If you haven’t heard of DJ Rx, then you’re really not attending UGA. He’s more popular than the double chocolate cookies from Bolton. But it’s time for a new, younger DJ to take his place. To help a padawan DJ step up to the plate, we have compiled a list of the best places to jumpstart your career as the background noise of beer pong.
7.) 100 Proof:
Obviously, you need to start small and where you can force people to listen to you, which 100 Proof can definitely provide. A nice benefit of this establishment is that as long as you include anything with Migos or something that makes people feel they are hood when they really the only hood thing about them is their UGA hoodie.
This is a venue for when you’re ready to take the next step and want to start being a staple of the semi-formal scene. Until people have chugged their third drink, they’ll probably harass you to just play Bodak Yellow, which you will play cause it’s a good song. You’ll also have to put up with everyone attempting to get on your stage and dance but hey, that just comes with the territory!
5.) Tate Plaza:
Every good artist needs to give back at times and performing here can count as your community service for your parole officer. You’ll have to deal with competition as there are many douches that like to walk around with a speaker and play random shit like the High School Musical soundtrack. You will just have to kill them with a fire playlist.

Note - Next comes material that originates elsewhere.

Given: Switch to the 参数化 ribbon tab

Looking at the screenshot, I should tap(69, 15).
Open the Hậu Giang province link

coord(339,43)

4. ) Turn the outside back area of the MLC into a music festival:
This is a good place as any for a budding prescription DJ wanting to live out their Coachella fantasy but most likely turn into the saddest most emo stage at Vans Warped Tour maybe ever. Your worst enemy will be the unpredictable Georgia weather trying to rain on your parade, literally. There is also the possibility of having a hurricane rampage your stage, forcing you to use your speakers as a life preserver.
3.) Intercom of Bolton:
The radio has nothing on the intercom of Bolton. They are always playing the high key bops from every era and its time that a new DJ take the airwaves and turn Bolton into the new hotspot rather than its current status of fplace to be fed fried rice with a lot of MSG. A dinning hall lady may shank you for the aux, but the two day old cookies make good blunt objects.
2.) The stereo of a night bus:
The perfect underutilized set piece is a night bus. After all, some night night buses be seriously bumpin’. You gotta just turn yourself into the driver that decks their bus out for a Fast and Furious movie. You need some sexy lighting, a good sound system, and maybe some strippers for the poles on the bus. You’ll gain an instant fan base of drunk freshmen making their way from DT to Creswell.

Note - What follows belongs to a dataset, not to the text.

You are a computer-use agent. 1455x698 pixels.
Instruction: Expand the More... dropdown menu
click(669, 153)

1.) The third floor communal bathroom in Brumby:
Everyone knows it’s a pain to lug your speakers into bathrooms every time you need to shower, and you can eliminate that need by becoming a weirdo who sets up his turntables right next to the infamous leaky faucet head stall. It’s got the acoustics, the hostages, and the same smell of regret you have at an actual rave. Just think how amazing it would be able to be the soundtrack to someone taking their morning dump.
We hope to see all the up and coming DJs take their stage sometime real soon. We are also just sick of DJ Rx and will take anyone with a good Spotify playlist.